■ Tareas:
**a)** Extrae literalmente del texto mostrado el fragmento que abre con las palabras que contienen "Fue en mi primer" y cierra con "ejercicio mis dones.".
**b)** Indica si cada afirmación concuerda con el texto mostrado: (i) quien narra vivió su infancia en una congregación del Medio Oeste rural de Estados Unidos; (ii) Walpurga Marschalkin von Pappenheim fue la autora de uno de los escritos de Pilgram Marpeck; (iii) Elisabeth van Leeuwarden escapó de un convento. Responde sí o no y cita las palabras que lo deciden.

■ Texto mostrado:
________________
“El género marca una diferencia en cualquier lugar del mundo. Y hoy quisiera pedir que empecemos a soñar y a planear un mundo diferente”.
— Chimamanda Ngozi Adichie, novelista y escritora nigeriana de no ficción
“Trabajar en la misión empodera… Debemos cambiar las relaciones de género para empoderar las misiones”.
— Dorothy Oluwagbimi
Uno de los primeros recuerdos de mi infancia en una congregación del Medio Oeste rural de Estados Unidos es de la polémica que surgió cuando una miembro femenina dirigió un estudio bíblico para adultos.[Footnote] Fue la polémica ligada a este evento la que me hizo comprender que mi género me ubicaba en una categoría aparte y que a veces la iglesia limitaría la forma en que yo podría servir. A la larga, como me sentía llamada a una vida de ministerio y tenía tendencias naturales a gestionar y liderar, abandoné el anabautismo, esperando encontrar una comunidad de fe que me permitiera responder sin restricciones a mi llamado vocacional.
Fue en mi primer año de servicio en Kirguistán cuando no solamente me reconcilié con mi identidad anabautista, sino que también descubrí lo que tantas otras mujeres habían descubierto antes de mí: que servir como misionera ofrecía una oportunidad para liderar dentro de la iglesia. Lejos de las instituciones norteamericanas a las que estaba afiliada, encontré espacio para poner en ejercicio mis dones.
Hace largo tiempo que, gracias a su participación activa en la misión, las mujeres se han empoderado para empoderar a los demás. En los registros de la vida de Elisabeth van Leeuwarden —una anabautista pionera que escapó de un convento, estudió las Escrituras y cautelosamente fue de aldea en aldea enseñando a otros el camino de Cristo—, leemos cómo las mujeres actúan como estrategas. En el Antiguo Testamento, el relato de Ester —quien salvó al pueblo judío de la destrucción— nos muestra cómo las mujeres subvierten el orden establecido. Y el legado de Walpurga Marschalkin von Pappenheim, quien editó uno de los escritos de Pilgram Marpeck, demuestra la capacidad de las mujeres para organizar. Tal como lo señala Bre Woligroski en la reseña de libros que introduce el presente número de Anabaptist Witness, “las mujeres hallan un camino”.
________________
(Datos de posición de palabras y elementos)

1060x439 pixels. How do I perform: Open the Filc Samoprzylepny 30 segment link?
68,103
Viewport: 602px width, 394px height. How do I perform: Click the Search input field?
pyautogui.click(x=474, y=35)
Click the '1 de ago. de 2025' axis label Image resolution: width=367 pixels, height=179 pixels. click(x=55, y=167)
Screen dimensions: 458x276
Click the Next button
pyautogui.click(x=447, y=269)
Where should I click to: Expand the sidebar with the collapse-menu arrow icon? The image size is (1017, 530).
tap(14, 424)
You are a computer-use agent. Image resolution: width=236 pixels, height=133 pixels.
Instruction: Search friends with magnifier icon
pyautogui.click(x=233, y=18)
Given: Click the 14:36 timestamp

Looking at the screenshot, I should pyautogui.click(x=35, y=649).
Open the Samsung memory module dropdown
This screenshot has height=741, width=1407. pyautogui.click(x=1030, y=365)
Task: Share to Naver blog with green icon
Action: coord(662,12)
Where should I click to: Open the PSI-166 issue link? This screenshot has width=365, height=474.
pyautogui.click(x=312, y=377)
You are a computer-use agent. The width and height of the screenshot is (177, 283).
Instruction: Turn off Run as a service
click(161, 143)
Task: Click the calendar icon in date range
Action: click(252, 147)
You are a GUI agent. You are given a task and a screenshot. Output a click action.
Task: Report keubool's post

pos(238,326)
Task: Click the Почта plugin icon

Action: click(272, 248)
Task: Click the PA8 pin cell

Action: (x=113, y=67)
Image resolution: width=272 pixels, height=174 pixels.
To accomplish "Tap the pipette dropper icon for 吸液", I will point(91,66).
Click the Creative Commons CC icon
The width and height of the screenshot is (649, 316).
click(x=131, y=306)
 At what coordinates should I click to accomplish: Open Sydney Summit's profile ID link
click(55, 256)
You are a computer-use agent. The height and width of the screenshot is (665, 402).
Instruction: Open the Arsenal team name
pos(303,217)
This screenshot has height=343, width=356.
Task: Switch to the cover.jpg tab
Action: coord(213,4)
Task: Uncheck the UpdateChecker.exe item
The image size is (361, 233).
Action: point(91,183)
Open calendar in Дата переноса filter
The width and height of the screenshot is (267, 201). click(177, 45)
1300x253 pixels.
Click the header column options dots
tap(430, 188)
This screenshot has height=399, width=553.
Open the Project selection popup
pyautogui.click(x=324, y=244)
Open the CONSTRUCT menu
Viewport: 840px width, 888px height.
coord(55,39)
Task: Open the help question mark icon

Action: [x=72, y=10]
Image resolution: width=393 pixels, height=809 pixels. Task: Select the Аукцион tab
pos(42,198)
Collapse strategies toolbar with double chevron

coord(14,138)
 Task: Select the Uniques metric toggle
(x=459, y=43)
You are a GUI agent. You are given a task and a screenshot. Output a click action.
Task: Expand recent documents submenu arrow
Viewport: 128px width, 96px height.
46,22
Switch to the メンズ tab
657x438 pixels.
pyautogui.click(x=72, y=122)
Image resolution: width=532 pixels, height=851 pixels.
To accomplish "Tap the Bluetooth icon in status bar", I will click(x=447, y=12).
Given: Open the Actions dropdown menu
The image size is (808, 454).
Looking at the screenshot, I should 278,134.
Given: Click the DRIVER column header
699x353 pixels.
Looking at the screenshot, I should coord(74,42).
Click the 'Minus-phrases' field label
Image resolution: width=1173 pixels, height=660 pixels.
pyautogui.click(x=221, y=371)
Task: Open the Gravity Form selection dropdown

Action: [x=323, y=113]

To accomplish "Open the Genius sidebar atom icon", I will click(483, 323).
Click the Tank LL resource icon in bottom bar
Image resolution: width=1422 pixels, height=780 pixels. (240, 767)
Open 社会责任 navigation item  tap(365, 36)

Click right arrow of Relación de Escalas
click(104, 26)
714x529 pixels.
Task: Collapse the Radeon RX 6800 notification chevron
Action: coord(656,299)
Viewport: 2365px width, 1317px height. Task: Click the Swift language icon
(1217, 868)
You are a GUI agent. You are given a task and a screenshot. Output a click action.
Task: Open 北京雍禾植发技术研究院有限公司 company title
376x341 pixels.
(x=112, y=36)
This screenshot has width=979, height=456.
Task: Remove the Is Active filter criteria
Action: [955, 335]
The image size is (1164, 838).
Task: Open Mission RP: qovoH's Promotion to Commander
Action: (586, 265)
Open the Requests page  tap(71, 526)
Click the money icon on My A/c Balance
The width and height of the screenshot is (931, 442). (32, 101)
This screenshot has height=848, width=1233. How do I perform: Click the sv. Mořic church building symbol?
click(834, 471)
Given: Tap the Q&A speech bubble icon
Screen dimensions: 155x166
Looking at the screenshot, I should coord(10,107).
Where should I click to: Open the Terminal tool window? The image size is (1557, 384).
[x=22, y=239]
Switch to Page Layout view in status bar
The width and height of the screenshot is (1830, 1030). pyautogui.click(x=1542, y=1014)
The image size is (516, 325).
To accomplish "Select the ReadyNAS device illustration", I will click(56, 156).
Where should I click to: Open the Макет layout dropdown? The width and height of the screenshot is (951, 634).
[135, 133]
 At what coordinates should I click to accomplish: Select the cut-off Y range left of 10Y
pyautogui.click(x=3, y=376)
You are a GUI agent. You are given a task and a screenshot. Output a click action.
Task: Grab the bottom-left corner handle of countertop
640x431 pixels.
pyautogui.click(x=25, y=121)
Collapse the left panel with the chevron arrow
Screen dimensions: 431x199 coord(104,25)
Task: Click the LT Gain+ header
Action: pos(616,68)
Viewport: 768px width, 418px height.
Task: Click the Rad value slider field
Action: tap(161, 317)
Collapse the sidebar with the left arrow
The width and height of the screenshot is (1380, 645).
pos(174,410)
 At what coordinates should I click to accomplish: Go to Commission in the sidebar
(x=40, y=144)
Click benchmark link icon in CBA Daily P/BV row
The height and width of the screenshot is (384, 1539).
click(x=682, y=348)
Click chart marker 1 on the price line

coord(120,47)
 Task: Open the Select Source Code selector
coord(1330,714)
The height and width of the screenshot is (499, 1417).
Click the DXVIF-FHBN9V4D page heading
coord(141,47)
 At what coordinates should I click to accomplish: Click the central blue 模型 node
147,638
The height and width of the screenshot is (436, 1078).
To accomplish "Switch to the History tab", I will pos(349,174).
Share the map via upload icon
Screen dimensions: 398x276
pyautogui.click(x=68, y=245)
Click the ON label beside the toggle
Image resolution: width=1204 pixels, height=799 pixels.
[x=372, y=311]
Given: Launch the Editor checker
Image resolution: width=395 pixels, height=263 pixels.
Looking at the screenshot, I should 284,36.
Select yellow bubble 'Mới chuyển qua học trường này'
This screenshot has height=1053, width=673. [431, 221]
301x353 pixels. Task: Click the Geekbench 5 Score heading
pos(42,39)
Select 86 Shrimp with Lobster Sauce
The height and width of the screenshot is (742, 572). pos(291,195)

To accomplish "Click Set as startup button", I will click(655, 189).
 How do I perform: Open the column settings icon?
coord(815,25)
________________
■ Soluciones:
**a)**
Fue en mi primer año de servicio en Kirguistán cuando no solamente me reconcilié con mi identidad anabautista, sino que también descubrí lo que tantas otras mujeres habían descubierto antes de mí: que servir como misionera ofrecía una oportunidad para liderar dentro de la iglesia. Lejos de las instituciones norteamericanas a las que estaba afiliada, encontré espacio para poner en ejercicio mis dones.

**b)**
(i) Sí: "Uno de los primeros recuerdos de mi infancia en una congregación del Medio Oeste rural de Estados Unidos".
(ii) No: "quien editó uno de los escritos de Pilgram Marpeck".
(iii) Sí: "una anabautista pionera que escapó de un convento".